▶ TASK BRIEF
Please list every area served that the Hipcamp profile names.
EXCERPT PROVIDED: Begin
Hipcamp, Inc.
- Company type: Private
- Industry: Mobile app; Online marketplace; Outdoor recreation;
- Founded: June 2013; 13 years ago in San Francisco, California
- Founder: Alyssa Ravasio
- Headquarters: San Francisco, California
- Area served: Australia; Canada; Europe; New Zealand; United States; United Kingdom;
- Services: Camping; Lodging; Hospitality;
- Number of employees: 80
- Website: hipcamp.com

= Hipcamp =

American online marketplace company

Hipcamp, Inc. is an American company operating an online marketplace for booking campsites, RV parks, glamping stays, and private land camping experiences via a mobile app and website. Landowners and campgrounds list tent sites, RV spots, and lodging directly to Hipcamp's marketplace for users to find and book based on their location, amenities, and activities offered.
EXCERPT PROVIDED: End
RECORDS SUPPLIED: Begin
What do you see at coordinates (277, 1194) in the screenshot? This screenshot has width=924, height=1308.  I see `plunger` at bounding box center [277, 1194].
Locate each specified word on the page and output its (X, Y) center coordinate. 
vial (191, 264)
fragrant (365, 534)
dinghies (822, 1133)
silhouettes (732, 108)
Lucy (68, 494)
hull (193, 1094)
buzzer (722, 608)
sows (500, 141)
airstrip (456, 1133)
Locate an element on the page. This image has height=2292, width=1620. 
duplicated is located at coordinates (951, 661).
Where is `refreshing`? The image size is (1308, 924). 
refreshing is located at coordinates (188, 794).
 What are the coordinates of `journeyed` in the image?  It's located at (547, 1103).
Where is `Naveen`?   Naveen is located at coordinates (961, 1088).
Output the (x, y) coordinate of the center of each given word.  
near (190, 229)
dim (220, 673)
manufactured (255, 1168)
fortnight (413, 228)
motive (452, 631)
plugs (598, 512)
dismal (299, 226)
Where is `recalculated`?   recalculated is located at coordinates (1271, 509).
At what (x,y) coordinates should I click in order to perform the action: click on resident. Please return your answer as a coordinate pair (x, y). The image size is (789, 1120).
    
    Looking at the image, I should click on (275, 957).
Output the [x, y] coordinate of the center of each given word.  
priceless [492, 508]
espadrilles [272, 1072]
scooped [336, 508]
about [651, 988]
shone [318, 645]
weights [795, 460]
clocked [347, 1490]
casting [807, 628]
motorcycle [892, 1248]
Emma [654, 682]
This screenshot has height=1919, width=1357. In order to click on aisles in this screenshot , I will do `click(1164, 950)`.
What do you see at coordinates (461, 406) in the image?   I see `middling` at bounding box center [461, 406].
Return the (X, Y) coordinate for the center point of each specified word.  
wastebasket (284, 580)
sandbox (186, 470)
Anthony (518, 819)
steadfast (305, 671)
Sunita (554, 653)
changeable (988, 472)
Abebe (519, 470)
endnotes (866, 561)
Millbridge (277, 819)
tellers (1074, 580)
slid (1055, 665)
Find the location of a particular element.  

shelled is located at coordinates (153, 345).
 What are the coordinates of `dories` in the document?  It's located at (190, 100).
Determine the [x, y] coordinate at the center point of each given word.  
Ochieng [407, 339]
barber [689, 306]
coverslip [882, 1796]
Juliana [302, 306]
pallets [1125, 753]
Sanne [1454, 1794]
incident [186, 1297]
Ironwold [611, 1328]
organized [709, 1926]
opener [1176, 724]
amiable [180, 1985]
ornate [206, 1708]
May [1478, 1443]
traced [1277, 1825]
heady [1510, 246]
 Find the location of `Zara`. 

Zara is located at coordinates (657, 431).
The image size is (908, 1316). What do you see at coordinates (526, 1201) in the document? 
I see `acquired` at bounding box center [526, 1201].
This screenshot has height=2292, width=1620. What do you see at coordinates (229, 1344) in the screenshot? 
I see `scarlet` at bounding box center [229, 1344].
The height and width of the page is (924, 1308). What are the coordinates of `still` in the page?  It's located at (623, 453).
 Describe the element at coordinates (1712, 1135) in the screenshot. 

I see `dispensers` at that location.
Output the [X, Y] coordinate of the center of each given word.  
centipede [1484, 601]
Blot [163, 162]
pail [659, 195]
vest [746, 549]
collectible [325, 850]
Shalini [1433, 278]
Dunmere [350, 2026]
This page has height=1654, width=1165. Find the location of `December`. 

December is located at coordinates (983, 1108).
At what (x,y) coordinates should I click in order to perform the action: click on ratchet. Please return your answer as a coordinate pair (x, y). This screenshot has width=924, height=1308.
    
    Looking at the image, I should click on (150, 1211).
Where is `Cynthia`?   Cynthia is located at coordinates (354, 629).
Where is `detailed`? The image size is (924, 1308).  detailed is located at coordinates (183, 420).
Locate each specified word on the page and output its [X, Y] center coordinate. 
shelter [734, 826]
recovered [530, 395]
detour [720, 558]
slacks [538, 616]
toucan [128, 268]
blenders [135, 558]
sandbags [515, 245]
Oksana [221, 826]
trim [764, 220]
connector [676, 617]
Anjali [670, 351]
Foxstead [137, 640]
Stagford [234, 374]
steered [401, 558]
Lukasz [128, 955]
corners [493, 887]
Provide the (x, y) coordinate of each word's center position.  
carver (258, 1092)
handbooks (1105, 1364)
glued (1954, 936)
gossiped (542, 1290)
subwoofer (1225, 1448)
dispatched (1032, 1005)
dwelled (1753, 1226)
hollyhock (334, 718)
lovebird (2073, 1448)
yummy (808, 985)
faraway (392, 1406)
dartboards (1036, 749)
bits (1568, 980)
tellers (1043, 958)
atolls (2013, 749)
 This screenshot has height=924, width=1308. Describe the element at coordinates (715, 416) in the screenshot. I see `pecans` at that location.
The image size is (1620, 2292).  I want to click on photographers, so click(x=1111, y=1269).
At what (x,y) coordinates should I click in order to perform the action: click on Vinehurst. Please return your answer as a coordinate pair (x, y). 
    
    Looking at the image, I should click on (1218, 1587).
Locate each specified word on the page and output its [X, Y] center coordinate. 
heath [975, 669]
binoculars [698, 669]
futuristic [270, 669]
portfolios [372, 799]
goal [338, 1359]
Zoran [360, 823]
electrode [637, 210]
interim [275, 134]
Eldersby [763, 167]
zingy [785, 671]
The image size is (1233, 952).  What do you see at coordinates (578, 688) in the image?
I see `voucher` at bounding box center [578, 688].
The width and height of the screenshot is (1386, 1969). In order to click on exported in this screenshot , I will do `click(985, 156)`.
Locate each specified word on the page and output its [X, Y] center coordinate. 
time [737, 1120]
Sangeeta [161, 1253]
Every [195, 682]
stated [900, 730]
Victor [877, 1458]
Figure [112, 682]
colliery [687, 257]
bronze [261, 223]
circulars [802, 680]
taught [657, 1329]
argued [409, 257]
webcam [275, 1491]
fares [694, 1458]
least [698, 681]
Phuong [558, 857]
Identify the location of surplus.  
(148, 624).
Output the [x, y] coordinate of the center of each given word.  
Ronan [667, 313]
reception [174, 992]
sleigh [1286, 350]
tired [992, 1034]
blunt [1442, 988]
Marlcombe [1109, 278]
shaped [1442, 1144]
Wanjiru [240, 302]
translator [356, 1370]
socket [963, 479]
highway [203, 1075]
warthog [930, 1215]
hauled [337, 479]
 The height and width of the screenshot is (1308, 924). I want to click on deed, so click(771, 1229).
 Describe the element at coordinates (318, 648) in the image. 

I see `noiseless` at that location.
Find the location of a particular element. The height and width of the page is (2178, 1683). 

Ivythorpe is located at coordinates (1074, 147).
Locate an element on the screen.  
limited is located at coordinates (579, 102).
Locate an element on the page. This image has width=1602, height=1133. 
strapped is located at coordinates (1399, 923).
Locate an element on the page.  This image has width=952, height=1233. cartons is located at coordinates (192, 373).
RECORDS SUPPLIED: End
▶ YOUR SOLUTION
Australia, Canada, Europe, New Zealand, United States, United Kingdom